Em pouco menos de um mês, o “fanfarrão”, o “lunático”, o “capitão corona” precisarão ser inevitavelmente abandonados, pois não estaremos diante de um “fora de órbita”. As palavras não são simples palavras, já dizia Florestan Fernandes. É preciso nomear, urgentemente, o compromisso e o projeto político que ameaça o país: Bolsonaro é um neofacista, um genocida. Afinal, aquilo que não é nomeado é imediatamente apropriado por seu avesso, e a inversão dos fatos é um passo largo para seu não reconhecimento. Em nome dos milhões de brasileiros que podem morrer de fome ou de COVID-19, Bolsonaro precisa ser urgentemente chamado pelo que ele é. 

Hoje, quase um mês após o início da quarentena, o governo dedicou bilhões para salvar os empregadores e nenhum real para os trabalhadores, os informais, as mães de família. Até mesmo a sanção da renda básica o governo se nega a efetivar. Se demorar mais, Bolsonaro efetivamente inviabilizará o isolamento social, e as pessoas estarão diante de um letal paradoxo: morrer de fome ou de COVID? Bolsonaro ainda ameaça o país com a PEC 95, como se agora fosse a melhor oportunidade para rebaixar salários e flexibilizar ainda mais as relações trabalhistas.

Neste sentido, mesmo as previsões mais pessimistas não chegam a alcançar o real e mortífero conteúdo do fenômeno bolsonarista. Agambem falou em Estado de exceção permanente e vida nu, Mbembe em necropolítica como unidade entre biopoder, soberania e Estado de exceção, ambos como condição inumana advinda da subtração do Estado de direito de forma permanente. Na base hegeliana desta filosofia, a “vida” e a soberania política não pressupõe medo da morte, mas a própria morte. Diz Mbembe citando Hegel: “A política é, portanto, a morte que vive uma vida humana”. Mesmo estes sofisticados autores, que tangenciam o conteúdo real do absurdo absoluto do poder de matar, não permitem entender o embróglio bolsonarista em toda sua complexidade. 

É preciso ir à raiz do problema. E esta raiz, demonstrou Marx, é o homem socialmente determinado, envolto em relações materiais de produção da vida social. Tecendo esse fio é que poderemos, talvez, deslindar o sentido da funesta farsa bolsonarista, percebendo como, nela, não se trata abstratamente da vida e da morte, mas da vida e da morte em condições materiais determinadas, da vida e da morte na relação capitalista.  

Vejamos. Sendo o trabalho um ato criativo e inovador, criador de meios de vida e de experiências de sobrevivência, é ele que precisa agora, em condições críticas, e disso os Paulos Guedes bem o sabem, seguir sendo apropriado privadamente na reprodução social do Capital. O Estado e toda forma jurídico-política e repressiva vem ao apuro de proteger esta acumulação, e não o viver enquanto produção e reprodução de existência. Essa é a base mais sólida do neofascismo bolsonarista. Um Estado capaz de matar para manter a acumulação, um Estado que aproveita a crise para afirmar o lucro acima da vida, e não o contrário. 

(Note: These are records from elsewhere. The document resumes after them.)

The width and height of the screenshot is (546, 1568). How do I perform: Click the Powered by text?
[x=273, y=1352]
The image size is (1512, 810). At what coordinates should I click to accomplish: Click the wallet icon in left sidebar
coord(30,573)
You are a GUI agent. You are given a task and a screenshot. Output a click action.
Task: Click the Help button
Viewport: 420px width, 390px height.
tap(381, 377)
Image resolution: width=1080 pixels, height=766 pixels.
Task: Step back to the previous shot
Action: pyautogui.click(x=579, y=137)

Que a defesa do capitalismo, quando colocadas em xeque suas condições de reprodução, tenha resultado em guerra, ditaduras, fascismo e barbárie não é novidade. No atual momento, centralizado e mundializado o capital, estamos diante de uma oposição cada vez mais visceral: vida humana ou barbárie. Esta é a realidade subjacente a todas as supostas loucuras e mentiras palacianas.

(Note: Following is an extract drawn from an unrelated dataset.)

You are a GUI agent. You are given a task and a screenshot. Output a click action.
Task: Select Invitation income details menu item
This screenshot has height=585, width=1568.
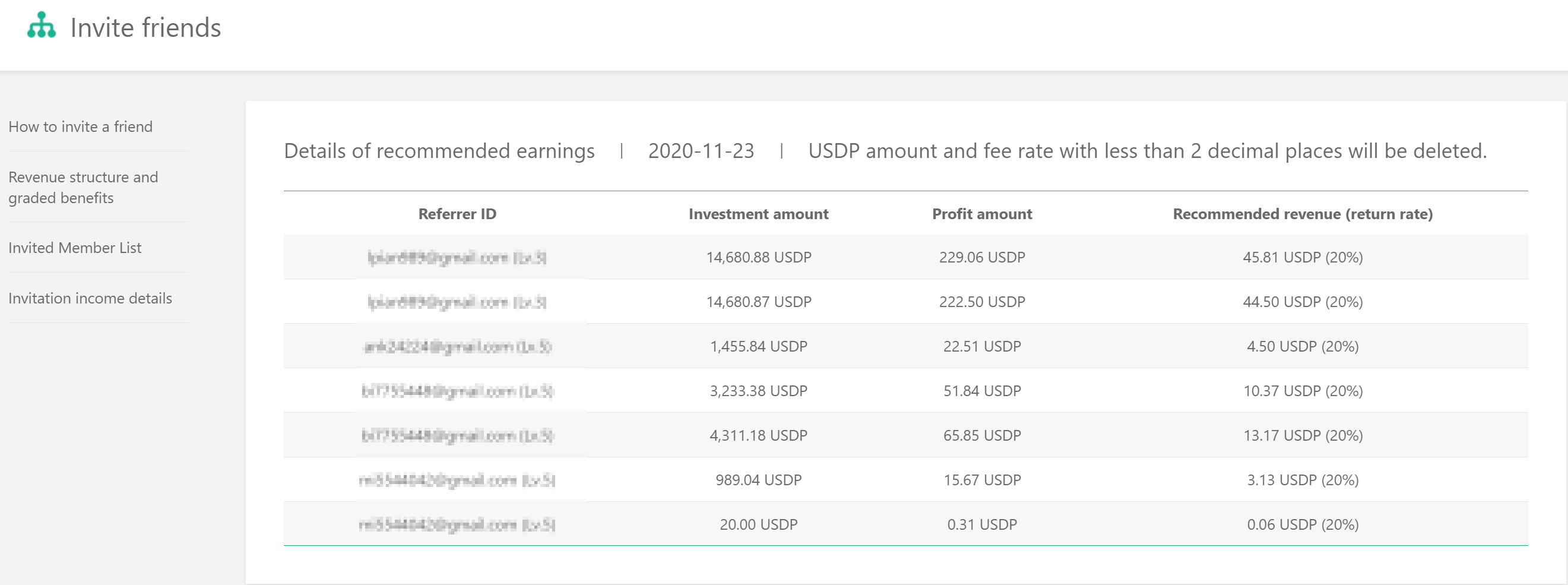pos(90,298)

Essa disjuntiva, que acelera a necessidade de reação, não permite vacilo nem ilusões. Não haverá saída a frio, seja por um acordo de palácio, ingênuos pedidos de renúncia, ou pedidos formais de impedimento. Haverá, sem dúvida, uma evolução do desgaste do presidente em meio à crise econômica e humanitária, e a situação pode evoluir muito rapidamente para uma crise política com saídas diversas, inclusive à esquerda. 

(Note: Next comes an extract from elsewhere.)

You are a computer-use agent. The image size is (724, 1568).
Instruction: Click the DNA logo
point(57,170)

Diante de muitos que perderão suas vidas na tragédia bolsonarista, salvar vidas tornou-se a tarefa mais imediata. A unidade de ação em torno deste compromisso é expressão mais urgente da luta contra o projeto econômico e social de Bolsonaro: isto é, a luta da vida contra a morte, a luta da existência contra o Capital.

 

*Isabel Mansur é socióloga e doutora em Serviço Social.